**PROBLEM REQUIREMENTS**
Below is a block of entries; repeat all of it exactly but omit the pictures.

**DATA SUPPLIED**
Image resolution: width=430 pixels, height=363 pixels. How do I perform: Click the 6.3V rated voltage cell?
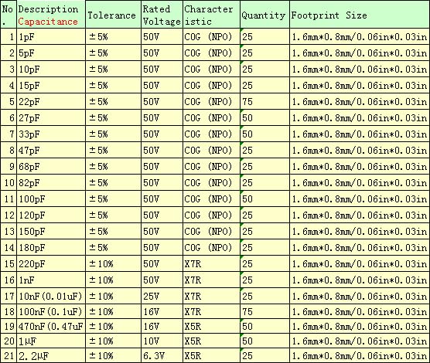click(x=162, y=355)
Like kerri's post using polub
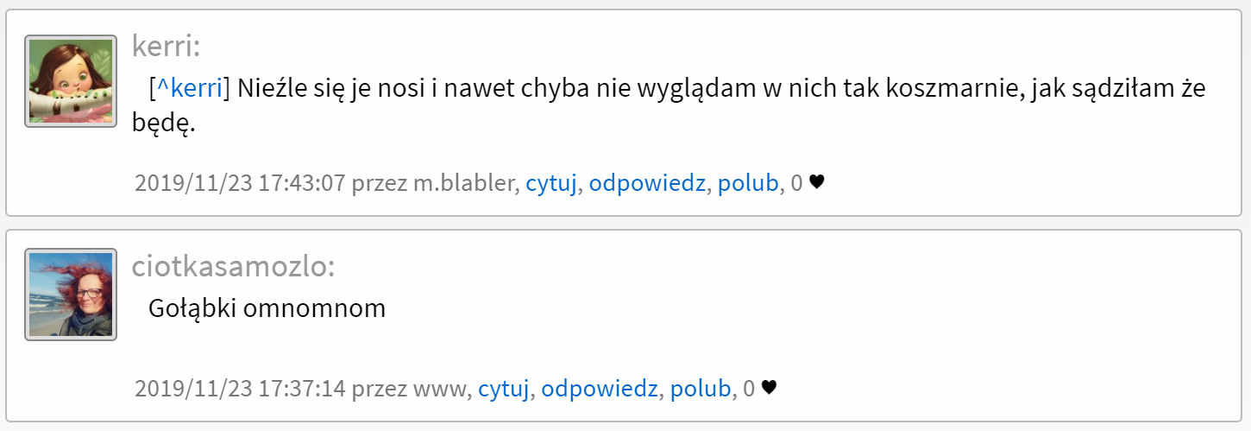This screenshot has height=431, width=1251. click(747, 183)
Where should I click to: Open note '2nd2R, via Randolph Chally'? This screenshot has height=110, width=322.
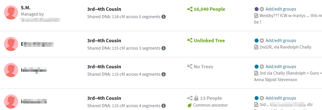285,47
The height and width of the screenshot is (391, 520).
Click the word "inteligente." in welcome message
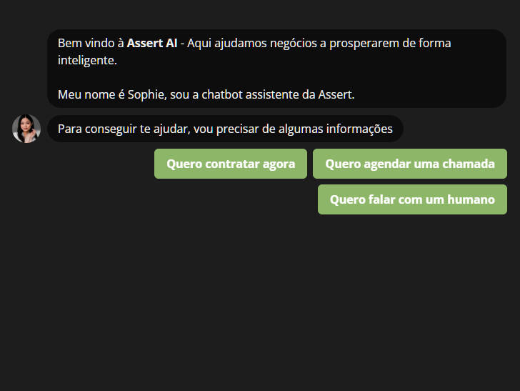point(86,61)
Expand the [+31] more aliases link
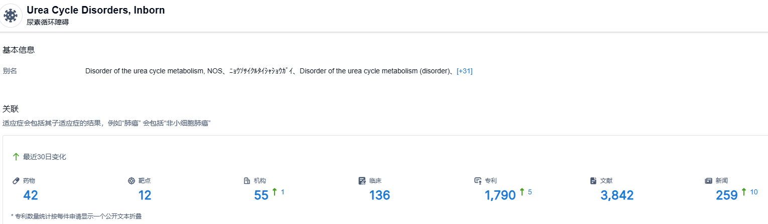 [x=464, y=71]
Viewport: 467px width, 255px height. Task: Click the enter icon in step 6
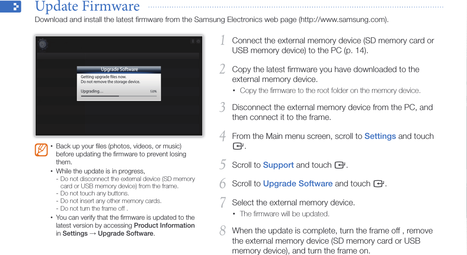[x=378, y=184]
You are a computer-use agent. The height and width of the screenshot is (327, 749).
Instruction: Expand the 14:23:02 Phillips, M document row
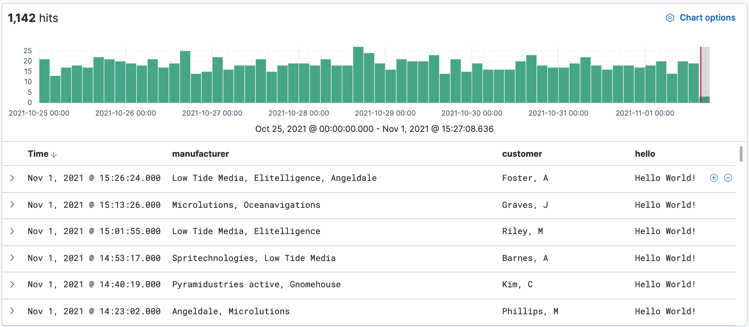(12, 311)
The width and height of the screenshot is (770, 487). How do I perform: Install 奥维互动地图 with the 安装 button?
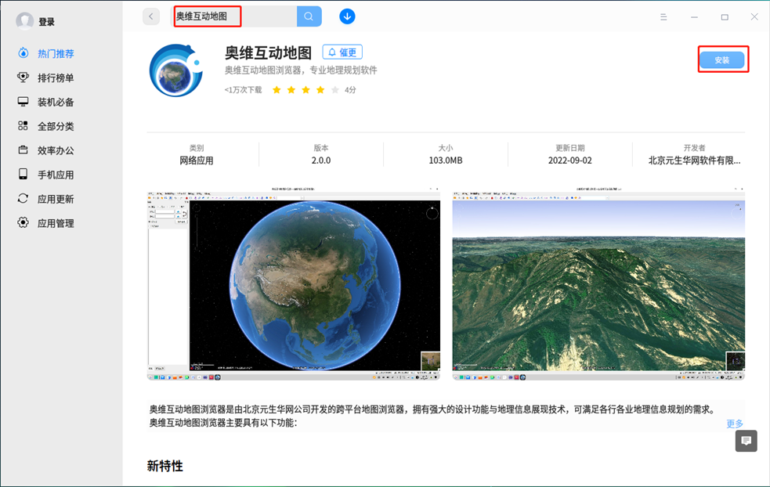coord(722,59)
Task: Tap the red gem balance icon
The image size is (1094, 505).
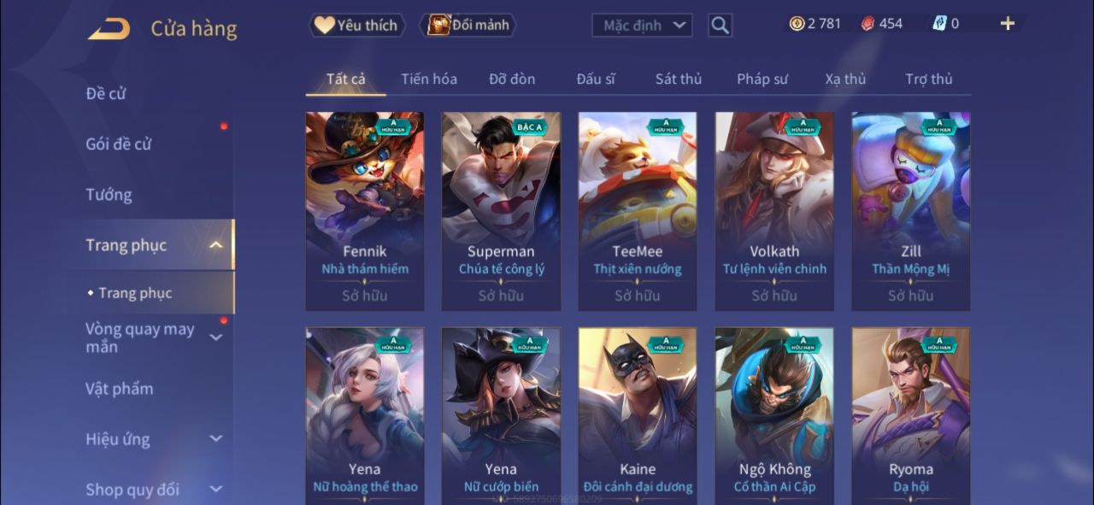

**WRITTEN REPLY**
Image resolution: width=430 pixels, height=363 pixels. How do I perform: Click the 6.3V rated voltage cell?
click(x=162, y=355)
Like kerri's post using polub
This screenshot has height=431, width=1251. click(747, 183)
Where should I click to: Open note '2nd2R, via Randolph Chally'? This screenshot has height=110, width=322.
285,47
The height and width of the screenshot is (391, 520).
Click the word "inteligente." in welcome message
point(86,61)
Expand the [+31] more aliases link
 [x=464, y=71]
Viewport: 467px width, 255px height. Task: Click the enter icon in step 6
[x=378, y=184]
You are a computer-use agent. The height and width of the screenshot is (327, 749).
Instruction: Expand the 14:23:02 Phillips, M document row
(12, 311)
The width and height of the screenshot is (770, 487). How do I perform: Install 奥维互动地图 with the 安装 button?
coord(722,59)
Task: Tap the red gem balance icon
The image size is (1094, 505).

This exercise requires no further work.